The first generation of beta-blockers were non-selective, meaning that they blocked both beta-1 (β1) and beta-1 (β2) adrenoceptors (propranolol). Second generation beta-blockers are more cardioselective in that they are relatively selective for β1 adrenoceptors (Bisoprolol). Note that this relative selectivity can be lost at higher drug doses. Finally, the third generation beta-blockers are drugs that also possess vasodilator actions through blockade of vascular alpha-adrenoceptors.
What are the 4 main medications given to patients with HF with reduced EF?
ACEI/ARB- reduce preload and afterload
B-blockers- Reduce sympathetic activity
Aldosterone antagonists
Digoxin
What is the mechanism of action of digoxin?

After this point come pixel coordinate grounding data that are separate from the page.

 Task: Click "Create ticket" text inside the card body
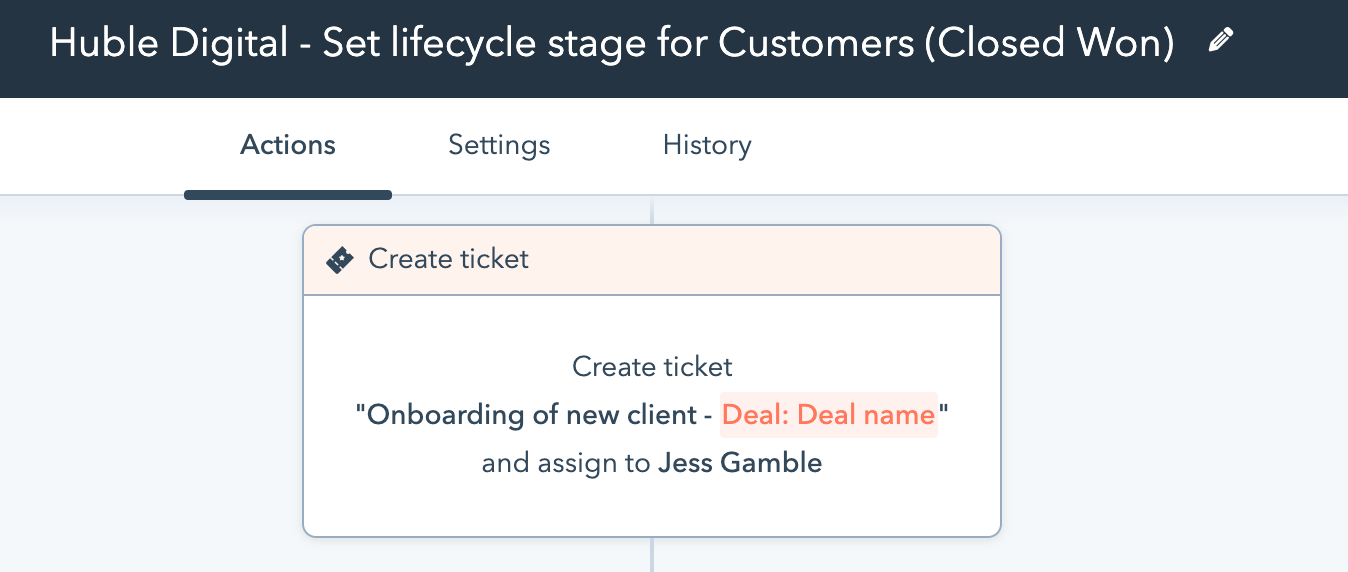tap(652, 366)
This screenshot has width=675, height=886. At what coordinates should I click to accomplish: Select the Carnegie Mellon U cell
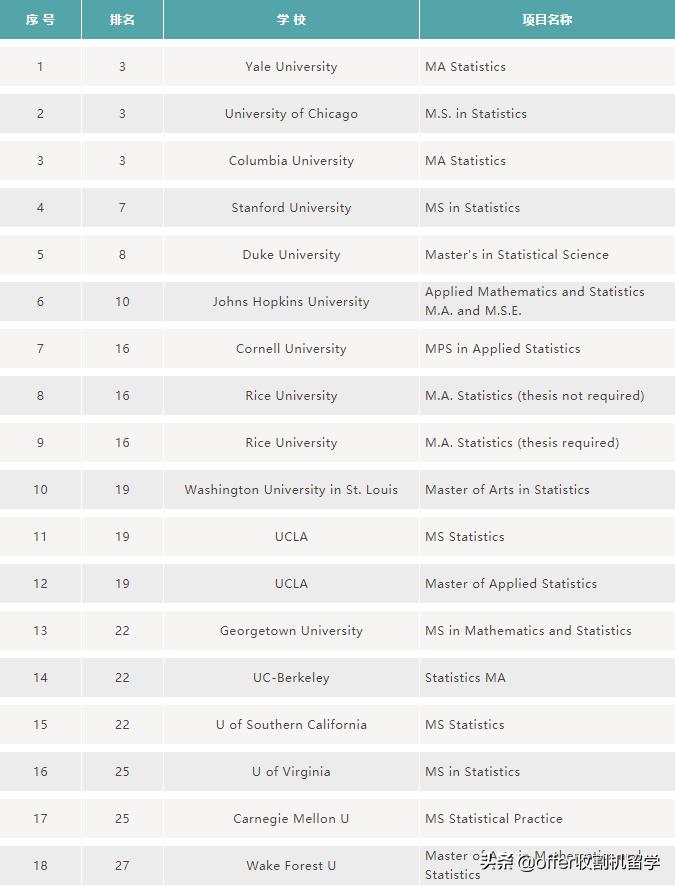pyautogui.click(x=291, y=819)
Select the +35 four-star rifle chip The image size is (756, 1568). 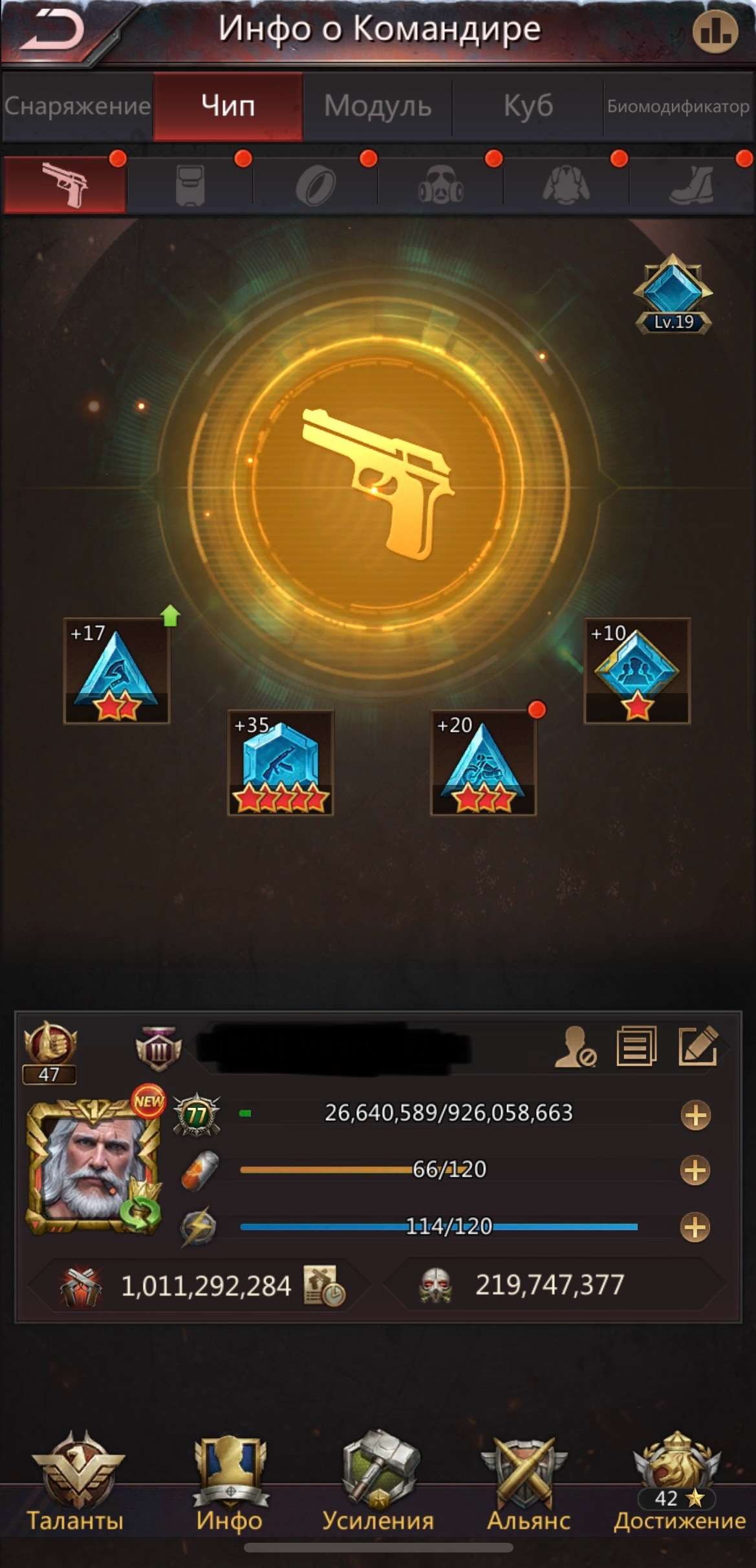[281, 763]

Digitalis compounds are potent inhibitors of cellular Na+/K+-ATPase. This ion transport system moves sodium ions out of the cell and brings potassium ions into the cell. This transport function is necessary for cell survival because sodium diffusion into the cell and potassium diffusion out of the cell down their concentration gradients would reduce their concentration differences (gradients) across the cell membrane over time. Loss of these ion gradients would lead to cellular depolarization and loss of the negative membrane potential that is required for normal cell function. The Na+/K+-ATPase also plays an active role in the membrane potential. this pump is electrogenic because it transports 3 sodium ions out of the cell for every 2 potassium ions that enter the cell. This can add several negative millivolts to the membrane potential depending on the activity of the pump.
By inhibiting the Na+/K+-ATPase, cardiac glycosides cause intracellular sodium concentration to increase. This then leads to an accumulation of intracellular calcium via the Na+-Ca++ exchange system. In the heart, increased intracellular calcium causes more calcium to be released by the sarcoplasmic reticulum, thereby making more calcium available to bind to troponin-C, which increases contractility (inotropy). Inhibition of the Na+/K+-ATPase in vascular smooth muscle causes depolarization, which causes smooth muscle contraction and vasoconstriction.
What is the Vaughan-Williams Classification?
Class 1- drugs that block sodium ion voltage gated channels. 1A (intermediate dissociation), 1B (fast dissociation), 1C (slow dissociation)
Class 2: B blockers (block sympathetic dependent AVN conduction)
Class 3: Drugs that substantially prolong the cardiac action potential (amiodarone)
Class 4: CCB
What is the mechanism of action of warfarin? What is the ideal INR in AF and metallic valve replacement?
Inhibits synthesis of clotting factors 2, 7, 9 and 10.